* begin PROVIDED INFORMATION *

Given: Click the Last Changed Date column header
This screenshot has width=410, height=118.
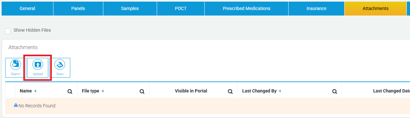Looking at the screenshot, I should (392, 91).
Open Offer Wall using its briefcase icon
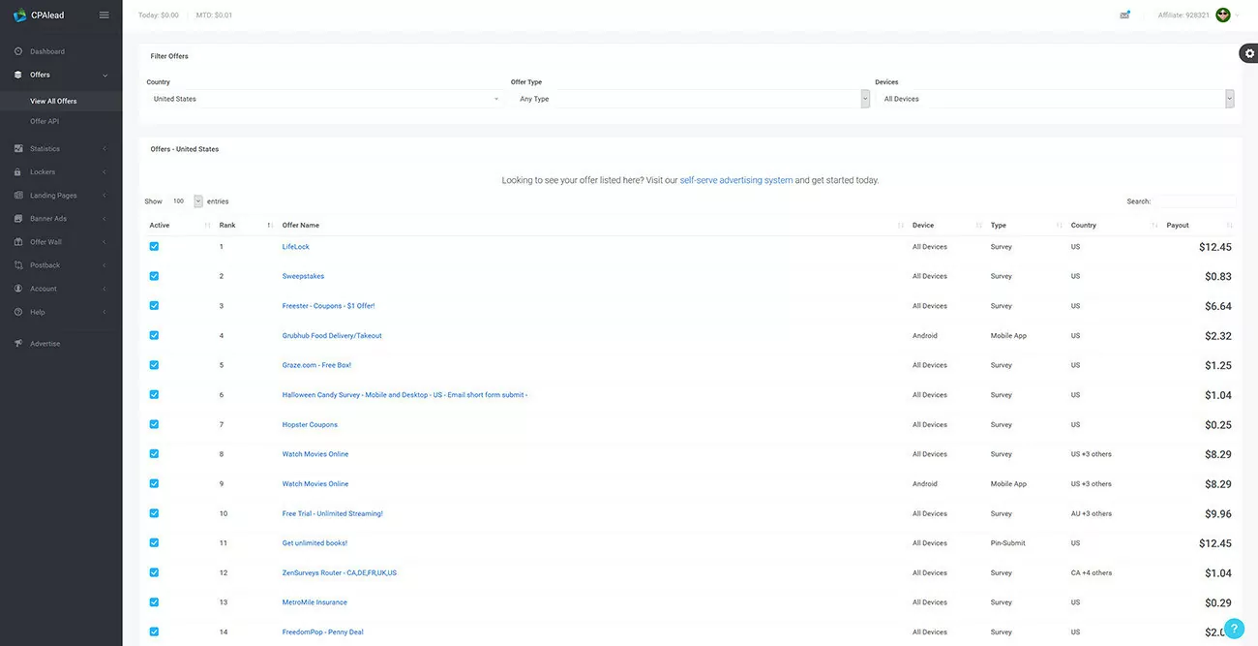This screenshot has height=646, width=1258. pyautogui.click(x=17, y=241)
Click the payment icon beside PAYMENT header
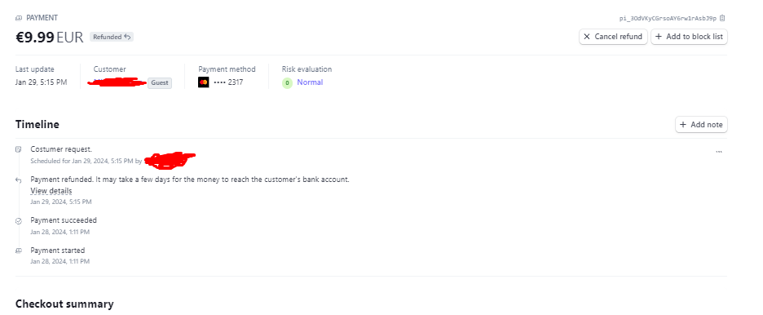Image resolution: width=763 pixels, height=315 pixels. [x=19, y=18]
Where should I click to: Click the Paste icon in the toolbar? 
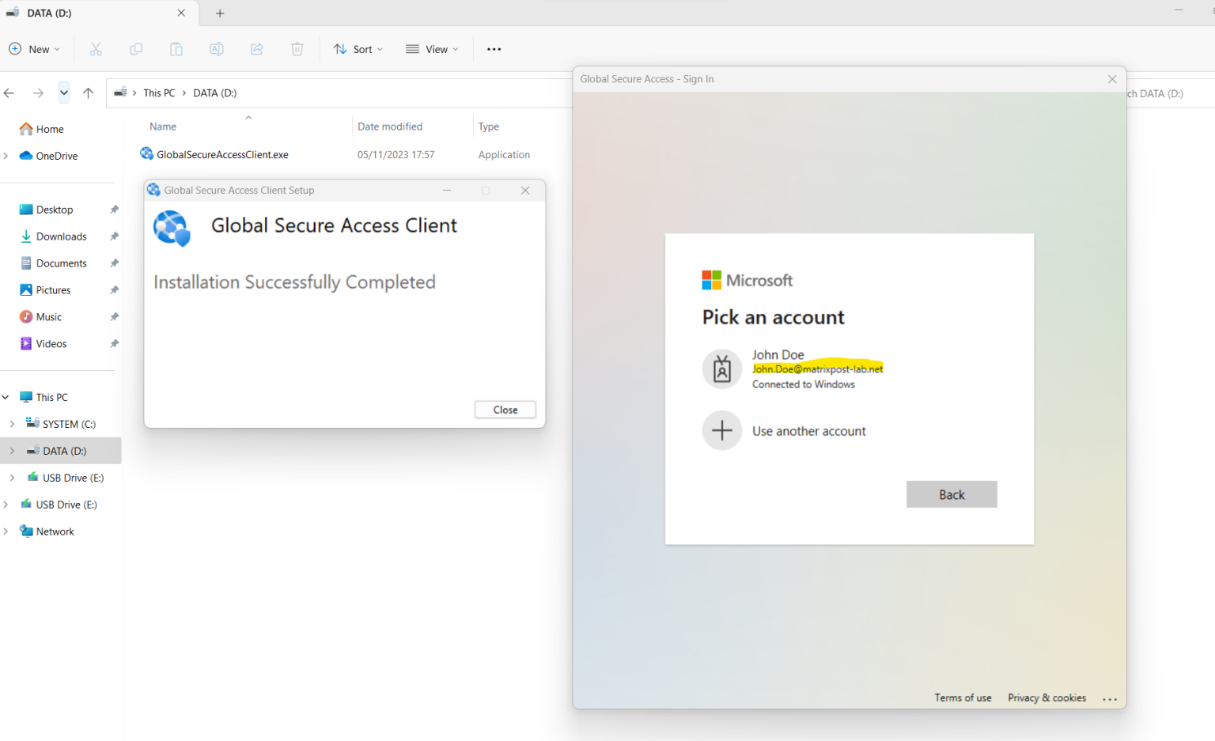(176, 49)
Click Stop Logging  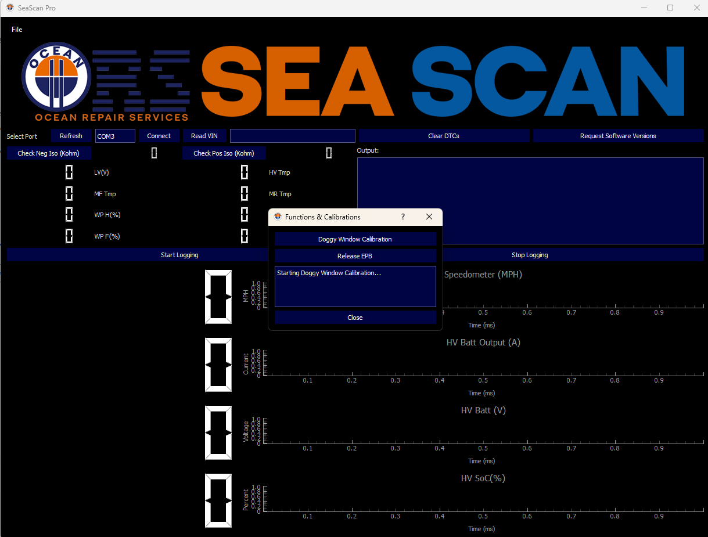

* end PROVIDED INFORMATION *

• [EXERCISE DIRECTIONS]: Recast the records above as a numbered list with one line per item, skipping any blank lines and leaving out the pictures.

• [REPLY]:
1. Given: Click the Last Changed Date column header
2. This screenshot has width=410, height=118.
3. Looking at the screenshot, I should (392, 91).
4. Open Offer Wall using its briefcase icon
5. This screenshot has height=646, width=1258. pyautogui.click(x=17, y=241)
6. Click the payment icon beside PAYMENT header
7. Image resolution: width=763 pixels, height=315 pixels. [x=19, y=18]
8. Where should I click to: Click the Paste icon in the toolbar? 
9. (176, 49)
10. Click Stop Logging  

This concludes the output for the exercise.